While vacuuming one day, it occurred to me that it must flow through Turnip Fields.  I cut that chore short and went to explore this little known spot.  From the road I saw new houses with names like Mystic Way, and the Derwent, like a heart-shaped lake, captured by the foothills.  I saw the reservoir at Waterworks and down on the valley floor, blocked by private property, I saw the forest it must surely run through.

The one thing I didn’t do was consult a map.

Confident I now knew its route, I told the geologist I would follow the rivulet that slips down beside ‘the leech path’ to Jackson’s Bend on Huon Road.  There’s a steep, forested valley on the lower side and I imagined I would slither down into this copse with my sailing boots in my rucksack in case I had to slosh my way down the rivulet itself.  Over drinks the geologist explained that I would need a compass, that the bush would be dense, and quite possibly impenetrable over the rivulet.  He told me it was even conceivable I could fall over a cliff and die.

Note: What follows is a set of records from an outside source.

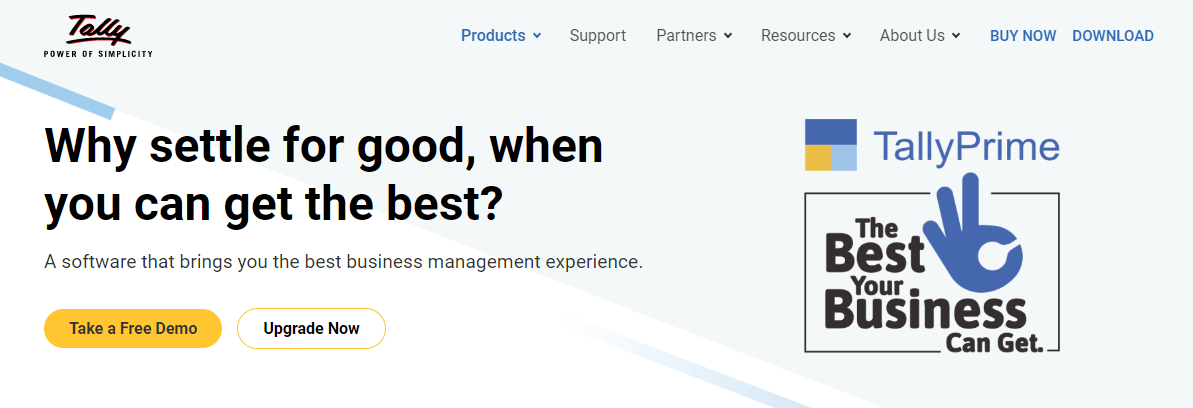This screenshot has width=1193, height=408.
Task: Click the BUY NOW link
Action: 1023,36
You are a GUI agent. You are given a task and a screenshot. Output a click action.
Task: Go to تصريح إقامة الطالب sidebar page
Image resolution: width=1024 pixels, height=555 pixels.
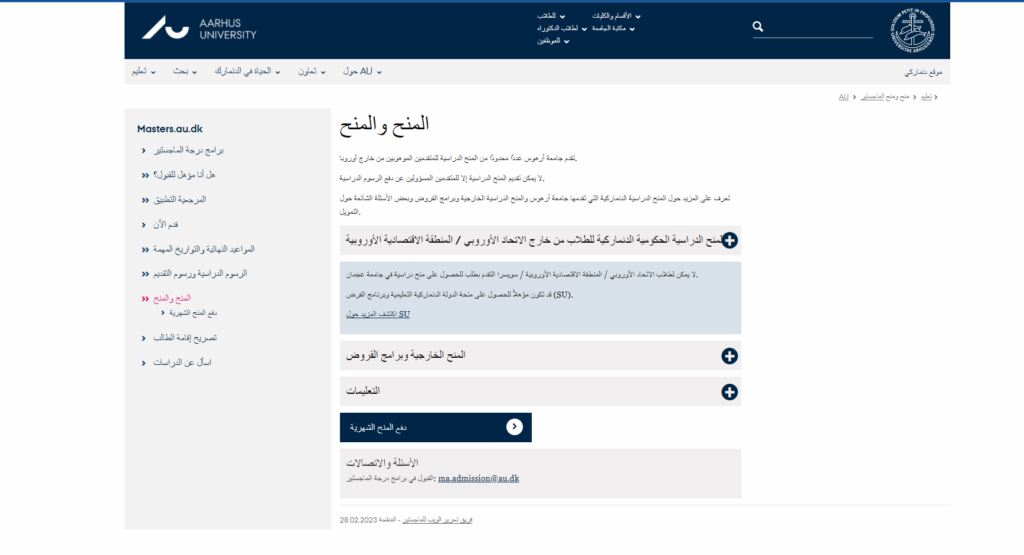pyautogui.click(x=186, y=338)

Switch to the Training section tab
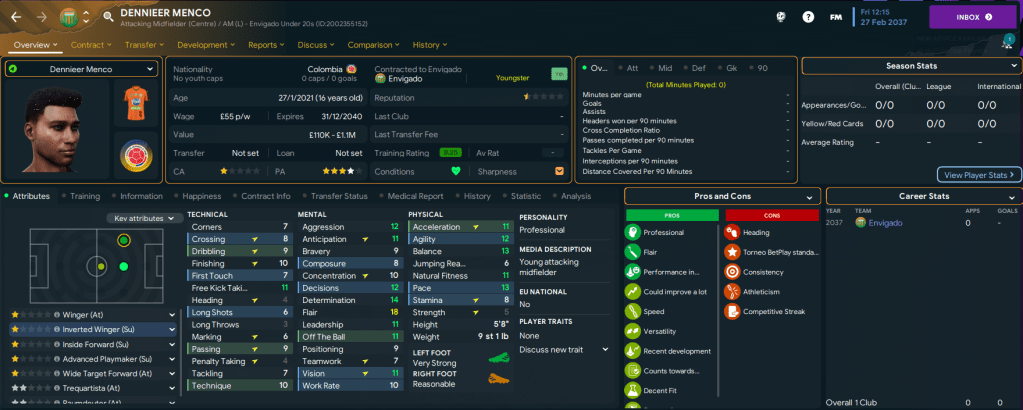pos(84,197)
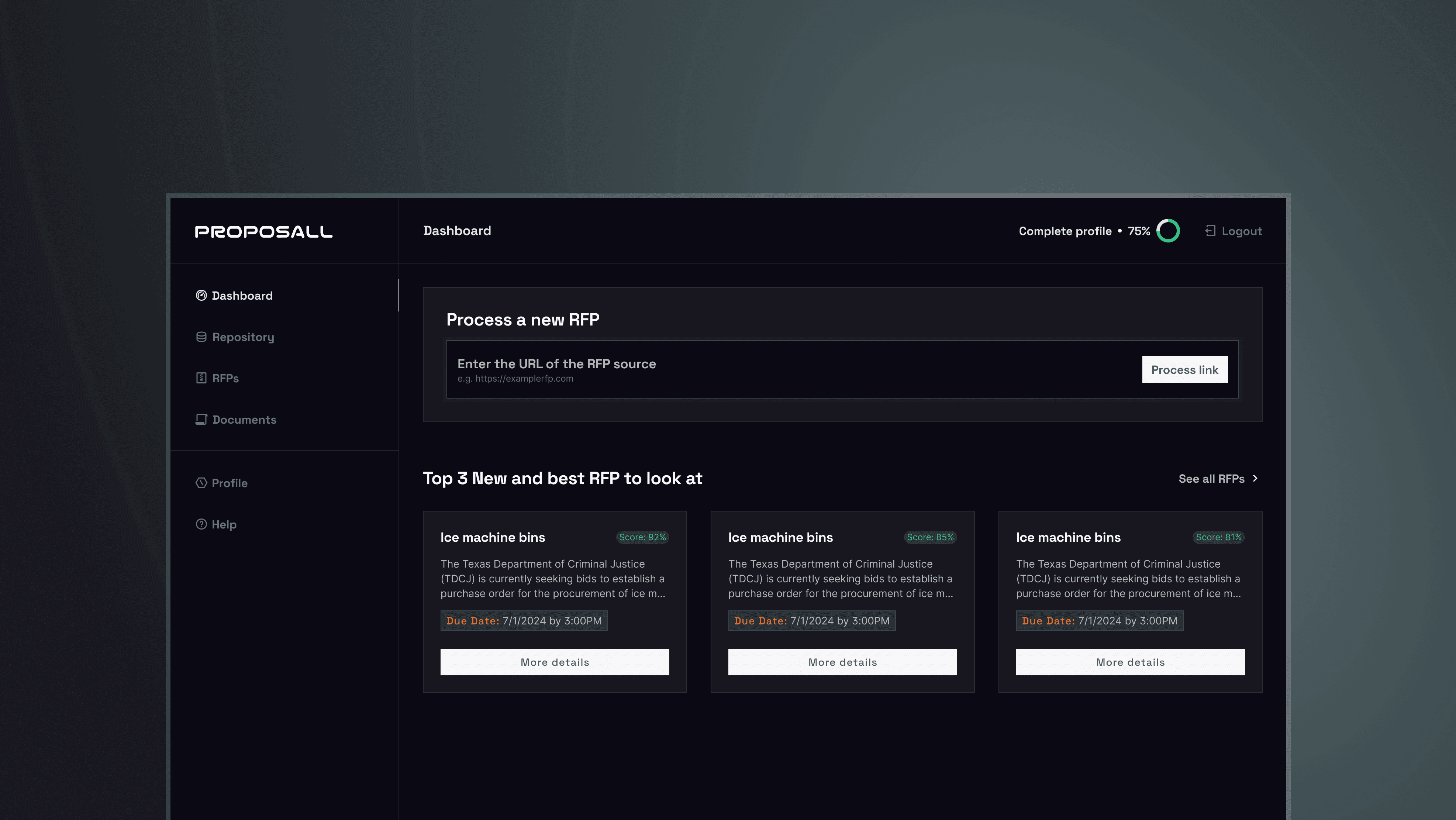Open More details for 92% score card
The image size is (1456, 820).
click(555, 662)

I was disbelieving.  The copse is narrow but it’s true the slope is steep.  I had thought of my descent into the valley as a drop into an unknown world – old memories of the Famous Five had stirred, awakening my inner George.  ‘Forget it,’ said the geologist, and told me of his efforts to push through horizontal and the achingly slow progress he had made.  ‘Only masochists will go into that stuff.  There’s too little reward.’

I was unconvinced but I didn’t like the idea of encountering old bones (that cliff!) or trespassing and encountering a landowner bristling with weapons, as occurred to some others in a 4×4 recently.  And so I agreed to begin at The Springs and to follow a more conventional way down to the river.